The November total was the second highest on record, behind the 248,475 planned layoffs announced in January 2002, in the aftermath of 9/11.


Financial companies led industries in announced job cuts with 91,356 last month after Citigroup said it would cut 52,000 workers from its payroll. Retail employers followed with 11,073 firings, while computer and electronics firms combined for 15,350 cuts.


For the year to date, Challenger said the financial industry has slashed 220,506 jobs, compared to 147,395 jobs cut at this time last year.


The Challenger report showed companies have announced a total of 1,057,645 cuts so far this year, up 46 percent from the same period in 2007.


In a separate report, ADP Employer Services, which tracks private sector employment in the US, said companies slashed 250,000 jobs in November, the highest monthly total since November 2001. The figure was larger than forecast and followed an upwardly-revised figure of 179,000 for October.


"The report shows a broad and deep contraction in all nooks and crannies of the economy," said Joel Prakken, chairman of Macroeconomic Advisers LLC in St. Louis. "We're teetering over the edge of a hill and we're going to be rolling down it for a while." Macroeconomic Advisers produces the report jointly with ADP.


The median forecast of economists for the November ADP report had been 200,000.

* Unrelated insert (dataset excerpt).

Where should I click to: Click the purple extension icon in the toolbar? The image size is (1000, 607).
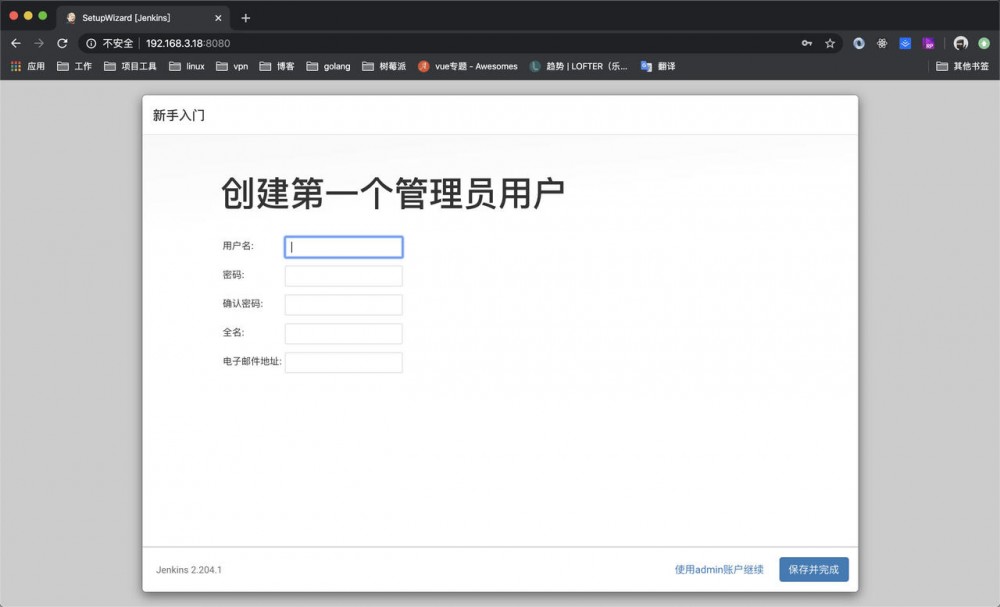click(x=929, y=43)
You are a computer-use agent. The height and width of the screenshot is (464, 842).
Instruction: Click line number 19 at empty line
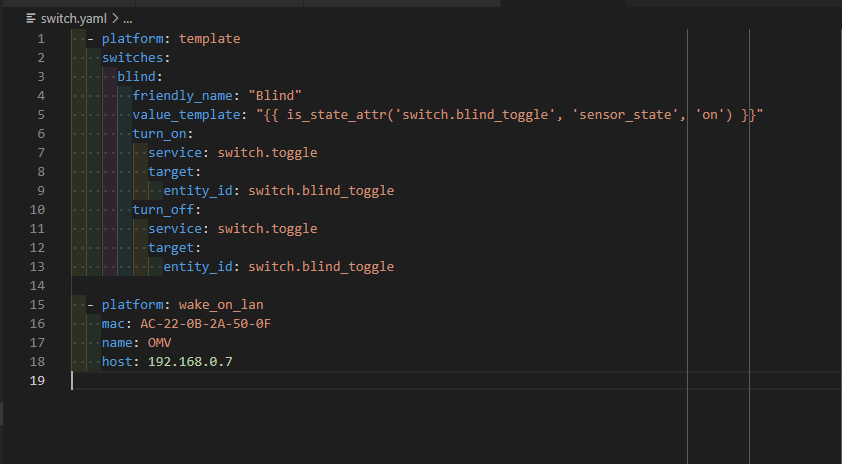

Wednesday's survey showed a decline of 118,000 jobs in manufacturing, which has lost jobs in the US for 27 straight months. Employment in construction fell 44,000, the 24th straight month of job cuts in that industry. Construction firms have laid off 521,000 workers since August 2006. Service providers cut 92,000 jobs in November.


Also on Wednesday, the Institute for Supply Management (ISM) said its November index of non-manufacturing businesses dropped to the lowest level in its 11-year history, with a record low in its employment gauge.


The ISM said its non-manufacturing index registered 37.3, below October's already weak 44.4. Anything below 50 signifies a business contraction. The November index was much worse than the median forecast of 42.0 in a Reuters poll of 71 economists.


The ISM employment index fell to another record of 31.3, signaling heavy layoffs, from 41.5 in October. New orders hit a new low at 35.4, from 44 the prior month.


"This is consistent with payrolls falling by about 500,000. Let's hope it is very wrong," said Ian Shepherdson, chief US economist at High Frequency Economics in Valhalla, New York.


The service sector includes businesses such as banks, airlines, hotels and restaurants. In the US, 80 percent of the economy is driven by the service sector.


"The severe damage to the service industry is another indication of the extraordinary force of this recession," said Pierre Ellis, senior economist at Decision Economics in New York.


The dire situation outlined by these private reports was underscored by the national economic survey released by the Federal Reserve Board on Wednesday in its so-called beige book snap shot of the US economy. Covering the period since the middle of October, the Fed reported that economic activity had weakened substantially in all of the country's twelve Federal Reserve districts.


"Districts generally reported decreases in retail sales, and vehicle sales were down significantly in most districts," said the beige book. The report noted that tourism spending was down and reports on the service sector were "generally negative." The report also found that manufacturing activity had declined in most districts, that nearly all reported weak housing markets, that commercial real estate markets had generally declined and that lending standards had tightened. The Fed added that one positive sector in its mid-October beige book report, energy and mining, had turned downward as a result of sharply falling commodity prices.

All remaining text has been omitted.